Ebbetts Pass is a vital link to spectacular Central Sierra attractions, including two state parks—

Calaveras Big Trees State Park (featuring the northernmost of the giant sequoia groves) and Grover Hot Springs State Park—as its “bookends,” the nationally-recognized Pacific Crest Trail, the Stanislaus and Humboldt-Toiyabe National Forests, the Carson-Iceberg and Mokelumne Wilderness areas, the North Fork of the Stanislaus, Mokelumne and East Fork of the Carson rivers, and Bear Valley cross country and downhill ski areas. With a range in elevation from approximately 4,000 to 8,700- feet, this winding mountain pass through the “California Alps” in their most natural state allows visitors the awe-inspiring experience of having the threshold of the Sierra literally at their feet.

The driving experience on the Ebbetts Pass National Scenic Byway is like no other, providing an exceptional and intimate high country experience. As most of the byway is surrounded by national forest and wilderness areas, recreational opportunities are the mainstay of the Ebbetts Pass region with hiking, backpacking, camping, biking, kayaking, canoeing, fishing and swimming during the warmer months, and cross-country and downhill skiing, snowboarding, snowshoeing, sledding and snowmobiling in the winter.

Unlike any other Sierra pass, it is silver that built Ebbetts Pass.

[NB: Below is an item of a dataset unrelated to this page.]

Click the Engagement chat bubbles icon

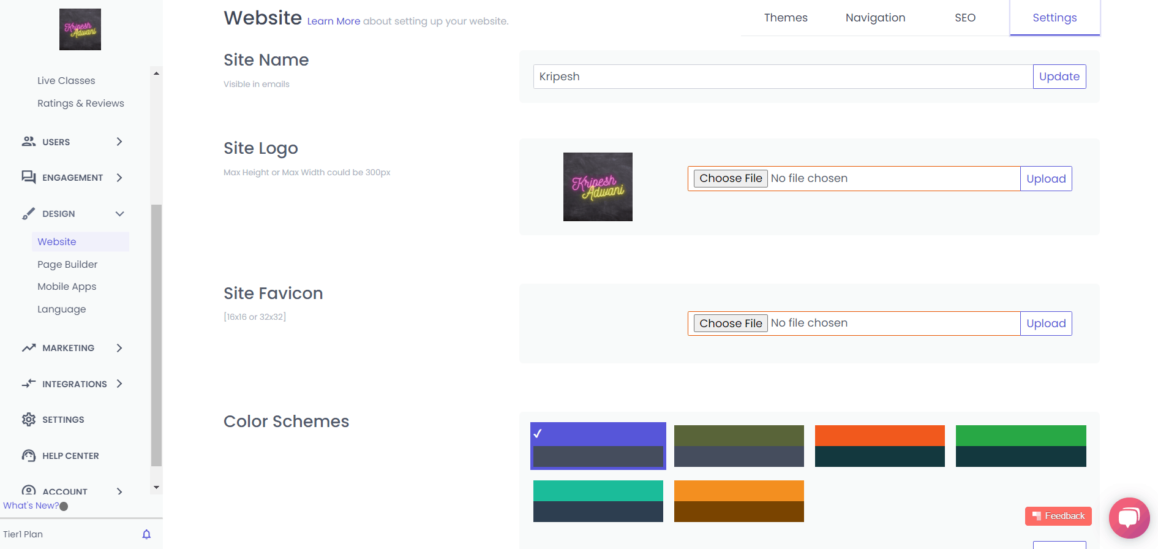pyautogui.click(x=29, y=177)
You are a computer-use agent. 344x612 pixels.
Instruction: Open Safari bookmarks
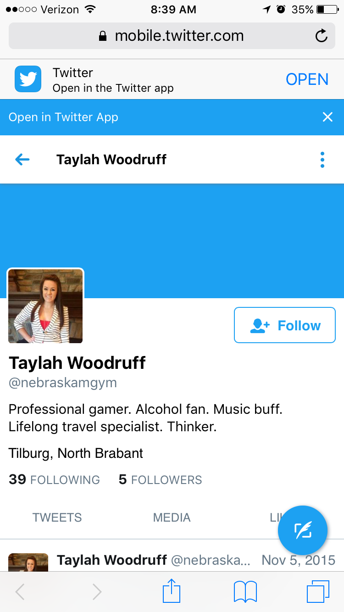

With the discovery of gold on the western slope of the Sierra Nevada, Native American trails were transformed into dirt roads by fortune seekers heading west. In 1861 the route reversed direction and became a booming toll road transporting silver miners to the east side Comstock Lode. Calaveras Big Trees was also a main attraction early on and continues to be one of California’s most sought out destinations. Ebbetts Pass, first surveyed in the 1850s as a possible railroad crossing for the Atlantic and Pacific Railroad Company, is one of the oldest trans-Sierra routes with many rich stories. The national conservation movement gained strength when John Muir visited Big Trees, and became outraged after witnessing the stump of a behemoth Giant Sequoia that had been felled and its bark stripped and taken on a tour as a traveling exhibit.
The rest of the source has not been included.